WRITTEN INSTRUCTION
Copy the lines from the one containing "How do I perform: Click" through the end of the records, swapping "heading" for "title" and keeping everything else the same. Leave out the pictures.

## Begin

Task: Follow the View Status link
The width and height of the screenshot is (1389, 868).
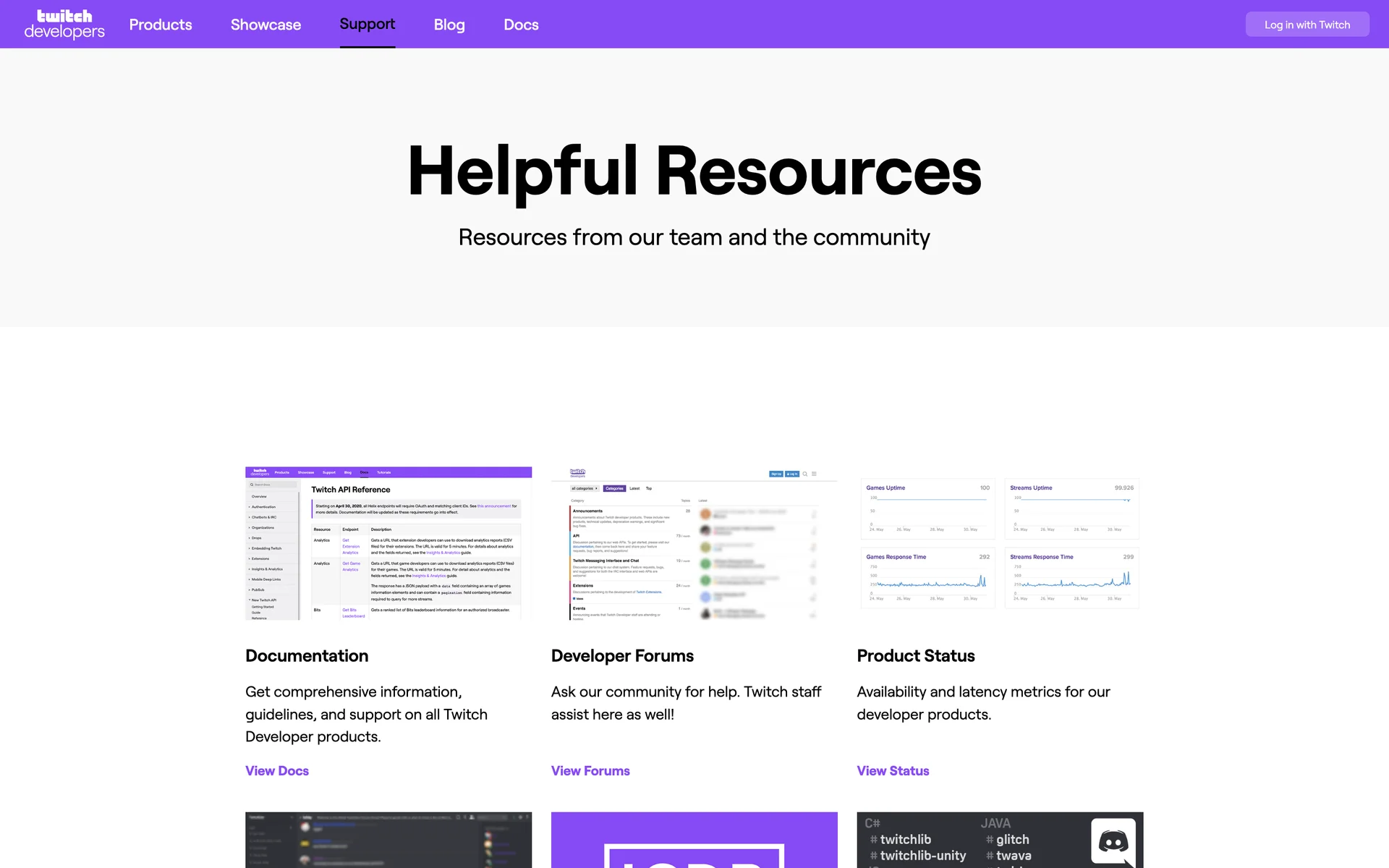Action: coord(893,771)
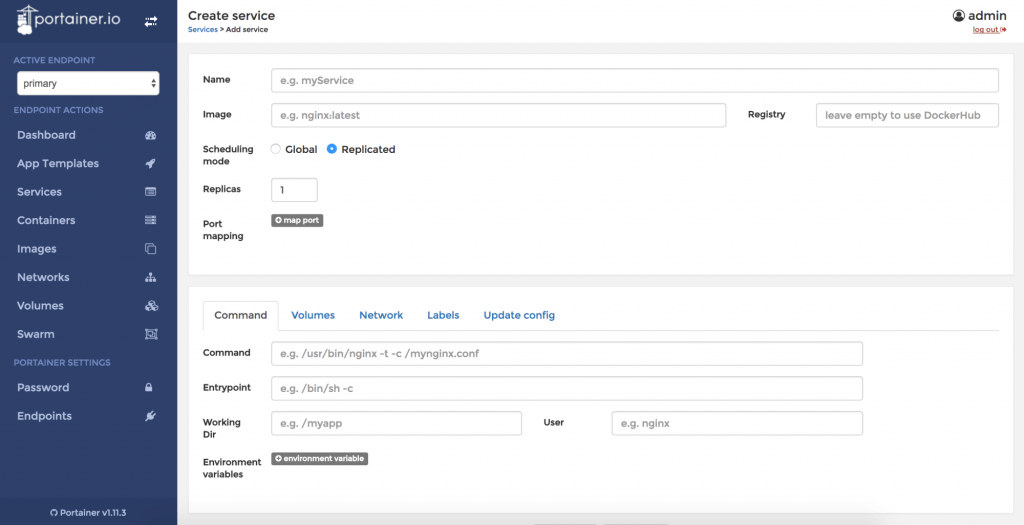
Task: Click the sidebar toggle arrows icon
Action: pyautogui.click(x=151, y=20)
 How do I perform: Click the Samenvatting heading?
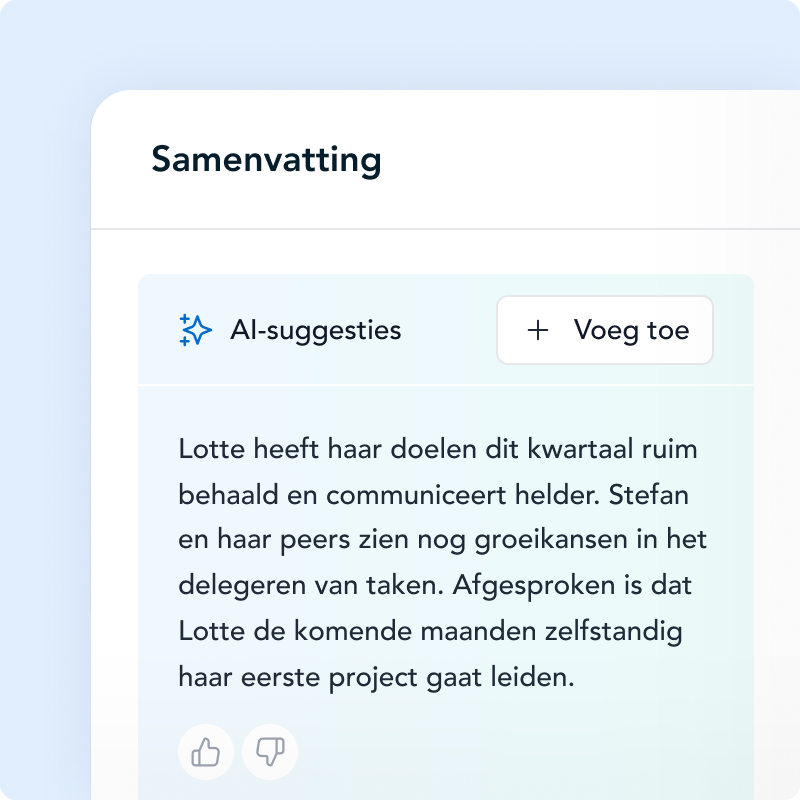point(266,160)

## End

OUTPUT OF THE TASK
 How do I perform: Click the Samenvatting title?
point(266,160)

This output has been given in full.